### OBIETTIVO DELL'ESERCIZIO
Per favore, riporta tali e quali soltanto le righe comprese tra quella che contiene "You are a GUI" e quella che contiene "Image resolution: width=627", entrambe incluse.

### DATI IN INGRESSO
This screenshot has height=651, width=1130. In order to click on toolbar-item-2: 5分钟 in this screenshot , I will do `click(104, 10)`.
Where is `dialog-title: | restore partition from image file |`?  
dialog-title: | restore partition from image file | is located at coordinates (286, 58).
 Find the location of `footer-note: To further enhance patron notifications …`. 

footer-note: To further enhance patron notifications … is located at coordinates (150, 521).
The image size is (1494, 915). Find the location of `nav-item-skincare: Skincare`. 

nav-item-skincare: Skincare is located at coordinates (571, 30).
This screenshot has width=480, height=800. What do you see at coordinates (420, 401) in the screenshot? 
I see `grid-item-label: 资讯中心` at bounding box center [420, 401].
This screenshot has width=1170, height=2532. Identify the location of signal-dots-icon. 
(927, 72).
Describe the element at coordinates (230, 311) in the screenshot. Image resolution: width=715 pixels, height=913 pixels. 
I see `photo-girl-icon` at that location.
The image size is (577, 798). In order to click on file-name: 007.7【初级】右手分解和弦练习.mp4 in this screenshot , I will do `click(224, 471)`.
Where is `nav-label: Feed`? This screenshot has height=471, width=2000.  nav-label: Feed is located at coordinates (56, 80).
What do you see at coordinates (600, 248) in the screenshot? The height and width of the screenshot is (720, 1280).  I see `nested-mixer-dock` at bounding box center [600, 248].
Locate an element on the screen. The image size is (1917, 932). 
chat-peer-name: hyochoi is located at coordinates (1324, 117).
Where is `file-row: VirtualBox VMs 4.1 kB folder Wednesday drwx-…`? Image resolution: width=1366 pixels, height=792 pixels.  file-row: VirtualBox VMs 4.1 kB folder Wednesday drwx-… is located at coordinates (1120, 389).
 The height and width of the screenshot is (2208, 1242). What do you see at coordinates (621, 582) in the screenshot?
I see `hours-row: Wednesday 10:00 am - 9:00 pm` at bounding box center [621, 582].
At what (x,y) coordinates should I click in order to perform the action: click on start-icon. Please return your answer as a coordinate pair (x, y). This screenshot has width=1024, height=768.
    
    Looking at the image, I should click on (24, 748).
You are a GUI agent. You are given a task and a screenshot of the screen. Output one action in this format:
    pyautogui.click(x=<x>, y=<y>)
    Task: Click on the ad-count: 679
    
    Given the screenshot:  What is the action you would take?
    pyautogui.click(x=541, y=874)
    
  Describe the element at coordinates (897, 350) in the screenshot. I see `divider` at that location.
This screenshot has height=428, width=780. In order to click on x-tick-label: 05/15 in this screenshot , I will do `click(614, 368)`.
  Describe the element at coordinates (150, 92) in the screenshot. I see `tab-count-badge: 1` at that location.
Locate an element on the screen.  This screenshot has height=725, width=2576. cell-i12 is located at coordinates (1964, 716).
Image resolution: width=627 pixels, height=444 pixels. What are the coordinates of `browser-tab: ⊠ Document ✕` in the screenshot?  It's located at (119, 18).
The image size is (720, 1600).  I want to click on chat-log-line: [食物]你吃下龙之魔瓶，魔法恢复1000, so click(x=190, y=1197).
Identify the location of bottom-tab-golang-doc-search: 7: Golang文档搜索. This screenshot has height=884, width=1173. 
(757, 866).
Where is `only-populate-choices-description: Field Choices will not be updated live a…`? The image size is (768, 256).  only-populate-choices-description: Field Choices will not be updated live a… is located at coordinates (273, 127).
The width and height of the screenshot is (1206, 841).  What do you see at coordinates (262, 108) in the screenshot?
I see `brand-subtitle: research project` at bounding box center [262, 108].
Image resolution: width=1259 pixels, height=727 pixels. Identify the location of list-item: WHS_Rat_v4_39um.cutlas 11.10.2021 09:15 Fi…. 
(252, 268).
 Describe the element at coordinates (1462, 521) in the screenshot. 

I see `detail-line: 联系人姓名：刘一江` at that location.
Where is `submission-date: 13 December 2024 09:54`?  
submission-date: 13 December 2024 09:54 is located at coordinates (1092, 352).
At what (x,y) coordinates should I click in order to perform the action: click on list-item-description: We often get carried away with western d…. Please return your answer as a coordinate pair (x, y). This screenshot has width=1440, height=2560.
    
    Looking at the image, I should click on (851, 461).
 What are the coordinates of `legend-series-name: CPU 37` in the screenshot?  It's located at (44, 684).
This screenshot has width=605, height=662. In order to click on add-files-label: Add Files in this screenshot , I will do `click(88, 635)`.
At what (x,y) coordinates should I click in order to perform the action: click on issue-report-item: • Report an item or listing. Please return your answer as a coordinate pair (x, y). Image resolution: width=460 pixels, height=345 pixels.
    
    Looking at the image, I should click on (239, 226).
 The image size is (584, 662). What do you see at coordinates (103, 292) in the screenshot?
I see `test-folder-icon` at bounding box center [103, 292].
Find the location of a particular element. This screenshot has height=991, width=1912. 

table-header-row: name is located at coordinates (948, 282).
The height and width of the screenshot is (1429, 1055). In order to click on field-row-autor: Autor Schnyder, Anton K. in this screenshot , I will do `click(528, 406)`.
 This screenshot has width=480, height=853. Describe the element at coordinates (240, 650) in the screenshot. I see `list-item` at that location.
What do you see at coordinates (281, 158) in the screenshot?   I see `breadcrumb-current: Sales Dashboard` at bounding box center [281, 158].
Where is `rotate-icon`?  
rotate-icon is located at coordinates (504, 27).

### ESERCIZIO SVOLTO
You are a GUI agent. You are given a task and a screenshot of the screen. Output one action in this format:
    pyautogui.click(x=<x>, y=<y>)
    Task: Click on the ad-count: 679
    
    Given the screenshot:  What is the action you would take?
    pyautogui.click(x=541, y=874)
    
  Describe the element at coordinates (897, 350) in the screenshot. I see `divider` at that location.
This screenshot has height=428, width=780. In order to click on x-tick-label: 05/15 in this screenshot , I will do `click(614, 368)`.
  Describe the element at coordinates (150, 92) in the screenshot. I see `tab-count-badge: 1` at that location.
Locate an element on the screen.  This screenshot has height=725, width=2576. cell-i12 is located at coordinates (1964, 716).
Image resolution: width=627 pixels, height=444 pixels. What are the coordinates of `browser-tab: ⊠ Document ✕` in the screenshot?  It's located at (119, 18).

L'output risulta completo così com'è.